A fuel cell has a cathode, an electrolyte, and an anode. An oxidizing agent, e.g. air, is supplied to the cathode, and a fuel, e.g. water, is supplied to the anode.
Different types of fuel cells are known, for instance the SOFC fuel cell from publication DE 44 30 958 C1 and the PEM fuel cell from publication DE 195 31 852 C1 [CA 2,240,270].
The SOFC fuel cell is also called a high-temperature fuel cell because its operating temperature can be up to 1000° C. In the presence of the oxidizing agent, oxygen ions form on the cathode of a high-temperature fuel cell. The oxygen ions diffuse through the electrolytes and recombine on the anode side, creating water with the hydrogen that comes from the fuel. As this recombination occurs electrons are released and thus electrical energy is generated.
As a rule, a plurality of fuel cells are generally joined together, electrically and mechanically, by connecting elements, also called interconnectors, for attaining great electrical outputs. Electrically series-switched fuel cells that are stacked upon one another result from interconnectors. This arrangement is called a fuel cell stack. Fuel cell stacks comprise interconnectors and the electrode/electrolyte units.
In addition to the electrical and mechanical properties, interconnectors normally also possess gas-distributing structures. This is realized using bars and grooves (DE 44 10 711 C1) [U.S. Pat. No. 5,733,682]. Gas-distributing structures cause the fuel to be distributed uniformly in the electrode spaces (spaces in which the electrodes are located).
The following problems can disadvantageously occur with fuel cells and fuel cell stacks:                Metallic interconnectors with a high aluminum content form Al2O3 coatings that disadvantageously act like an electric insulator.        Given cyclical temperature loads, generally thermal stresses occur that are associated with movements of the individual parts relative to one another; these result from the different expansion behaviors or the different expansion coefficients of the materials used during operation.        

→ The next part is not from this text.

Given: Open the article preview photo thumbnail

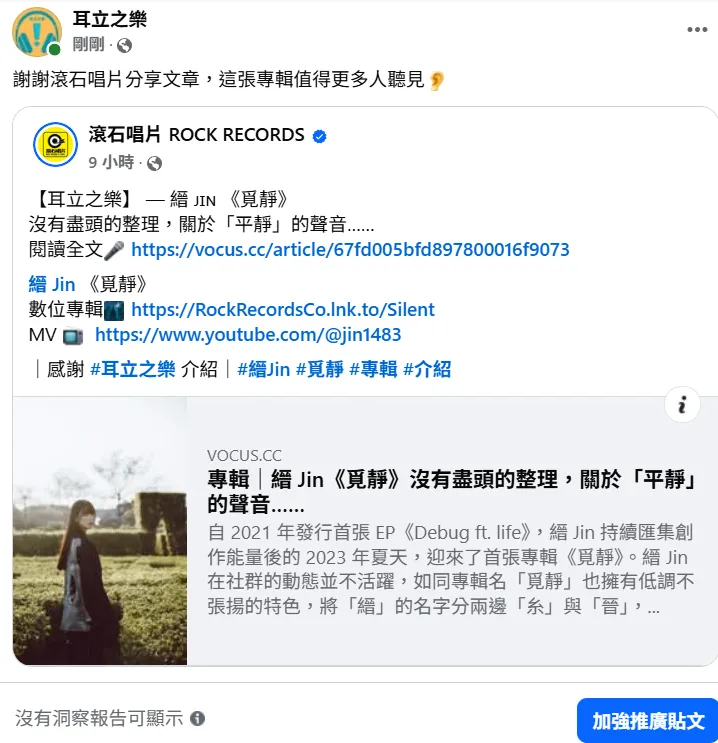Looking at the screenshot, I should (x=100, y=531).
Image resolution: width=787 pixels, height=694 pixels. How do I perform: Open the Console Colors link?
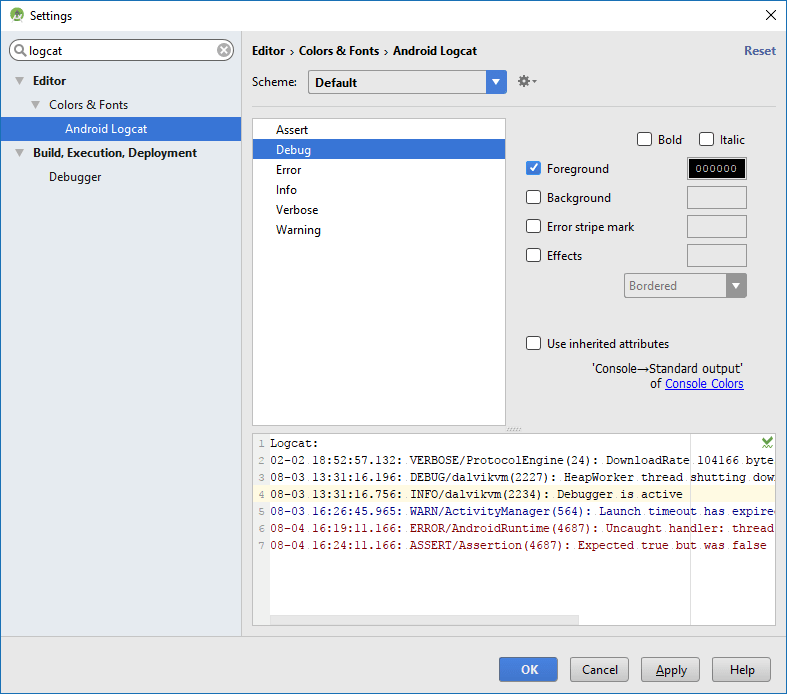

In this regard, in the prior art there is still not adequate compatibility between the comparatively high expansion coefficients e.g. of the metallic interconnectors and the currently known electrode materials, whose expansion coefficients are comparatively low. On the one hand, thermal stresses can occur between electrodes and interconnectors. These can result in destruction within the fuel cell. However, on the other hand this also applies to glass solders that are frequently used in fuel cells, the glass solders being intended to ensure that the fuel cells are sealed. The interconnectors known from the prior art are made of metal, providing good electrical conductivity. However, one disadvantage of the metal interconnectors is comprised in that they are susceptible to corrosion and the service life of the fuel cell is shortened by this. In particular, the use of ferritic chromium steel (e.g. Crofer 22, a steel alloy having 22% chromium) represents a problem for the cathode of the fuel cell. At high temperatures, this material forms a chromium oxide protective layer that is sufficiently conductive. However, under operating conditions chromium evaporates continuously from this protective layer and deactivates the active centers of the cathodes of the fuel cell, so-called chromium poisoning. This means a continuous drop in the performance of the fuel cell. Known from DE 195 47 699 is a selectively coated interconnector that comprises a chromium oxide-forming alloy. It has a protective layer in the area of the gas guiding surfaces that reduces the effects of corrosion and that is an electrical insulator, e.g. a thin Al2O3 layer. In addition, the interconnector is coated with a mixed oxide layer on the electrode contact surface, leading to an increase in conductivity and to a reduction in the rate of evaporation. This mixed oxide layer is attained e.g. by applying a thin layer made of a metal or metal oxides that forms a mixed oxide (e.g. Spinell type) when used at high temperatures with Cr and/or Cr2O3 on the oxide/gas limiting surface. Suggested as suitable metals or their oxides are Fe, Ni, or Co, which modify the physical properties of the Cr2O3 in the desired manner. However, these layers are only stable under certain conditions and tend to burst or crack. Another disadvantage is that the production method for these thin layers is complex.